Relative Comparisons
The final piece of evaluating pooled investments is measuring how they actually perform. Individual fund returns mean little without context; advisers must compare performance against appropriate benchmarks and consider the manager behind the results.
Benchmarks
A benchmark is a standard index used to evaluate a fund's performance. The key principle: the benchmark must match the fund's investment style and asset class.

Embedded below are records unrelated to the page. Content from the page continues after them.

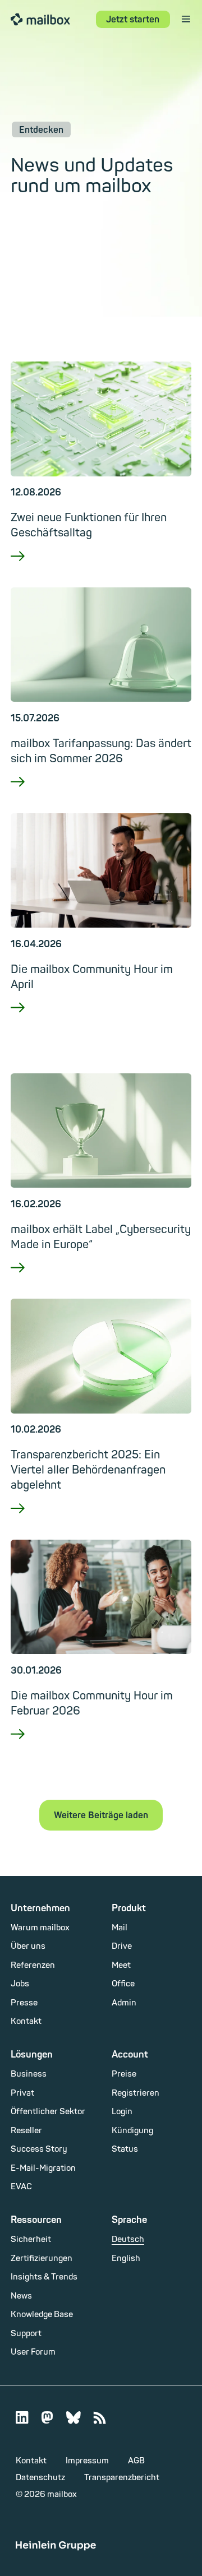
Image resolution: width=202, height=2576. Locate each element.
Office (123, 1984)
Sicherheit (31, 2239)
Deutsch (128, 2239)
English (126, 2258)
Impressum (87, 2460)
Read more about (101, 570)
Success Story (39, 2149)
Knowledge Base (42, 2314)
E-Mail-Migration (43, 2168)
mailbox (40, 19)
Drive (122, 1946)
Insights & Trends (44, 2277)
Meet (121, 1965)
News (21, 2296)
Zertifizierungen (41, 2258)
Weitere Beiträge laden (101, 1815)
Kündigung (132, 2130)
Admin (124, 2003)
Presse (24, 2003)
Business (29, 2074)
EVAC (21, 2186)
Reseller (26, 2130)
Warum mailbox (40, 1927)
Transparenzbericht (121, 2477)
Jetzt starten (132, 19)
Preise (124, 2074)
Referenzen (33, 1965)
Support (26, 2333)
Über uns (28, 1946)
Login (122, 2111)
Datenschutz (40, 2477)
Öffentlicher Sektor (48, 2111)
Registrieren (135, 2093)
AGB (136, 2460)
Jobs (20, 1984)
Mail (119, 1927)
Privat (22, 2093)
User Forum (33, 2352)
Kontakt (26, 2021)
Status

| Fund Type | Appropriate Benchmark |
|---|---|
| Large-cap U.S. equity | S&P 500 |
| Small-cap U.S. equity | Russell 2000 |
| Technology-focused equity | Nasdaq Composite |
| Blue-chip / price-weighted | Dow Jones Industrial Average (DJIA) |
| U.S. investment-grade bonds | Bloomberg U.S. Aggregate Bond Index |
| International equity | MSCI EAFE (Europe, Australasia, and Far East) |
- A fund that outperforms its benchmark has added value through active management
- A fund that consistently underperforms its benchmark may not justify its management fees
- Comparing a bond fund to the S&P 500 (or an equity fund to a bond index) is meaningless; the benchmark must reflect what the fund actually invests in
Exam Tip: Gotchas
- Always match the benchmark to the fund's investment objective. A small-cap fund should be measured against the Russell 2000, not the S&P 500. Mismatched benchmarks make performance look artificially good or bad.
Key Securities Indexes
- S&P 500 - Tracks 500 large-cap U.S. stocks; market-capitalization weighted; the most widely used benchmark for U.S. equity funds
- Dow Jones Industrial Average (DJIA) - Tracks 30 large-cap blue-chip stocks; price-weighted (higher-priced stocks have more influence); less representative than the S&P 500 but widely quoted
- Nasdaq Composite - Tracks all stocks listed on the Nasdaq exchange; heavily weighted toward technology companies
- Russell 2000 - Tracks 2,000 small-cap U.S. stocks; the standard benchmark for small-cap funds
- Bloomberg U.S. Aggregate Bond Index - Tracks the U.S. investment-grade, fixed-rate bond market including Treasuries, corporates, mortgage-backed securities, and asset-backed securities; the standard benchmark for bond funds
Exam Tip: Gotchas
- The DJIA is price-weighted, not market-cap-weighted like the S&P 500. This is a frequently tested distinction.
- The Bloomberg U.S. Aggregate Bond Index covers investment-grade bonds only. It does not include high-yield (junk) bonds.
Manager Tenure
Manager tenure refers to how long the current portfolio manager has been running the fund:
- Longer tenure - Past performance is more attributable to the current manager's decisions and investment approach
- Shorter tenure - Past performance may reflect a previous manager's strategy; less relevant for evaluating the fund's current direction
- A recent manager change is a red flag when relying on historical returns to make investment decisions
Think of it this way: If a fund has a strong 10-year track record but the current manager has only been in place for 6 months, those returns tell you very little about what to expect going forward.
Exam Tip: Gotchas
- Manager tenure affects how much weight to give historical performance. A new manager means past returns are less predictive of future results.
Putting It Together
When evaluating a pooled investment for a client, advisers consider:
- Performance vs. benchmark - Is the fund beating or trailing its appropriate index?
- Consistency - Are returns stable or volatile relative to the benchmark?
- Manager tenure - Has the person responsible for the results been there long enough for the track record to be meaningful?
- Fees - Is the performance sufficient to justify the fund's expense ratio and any sales loads?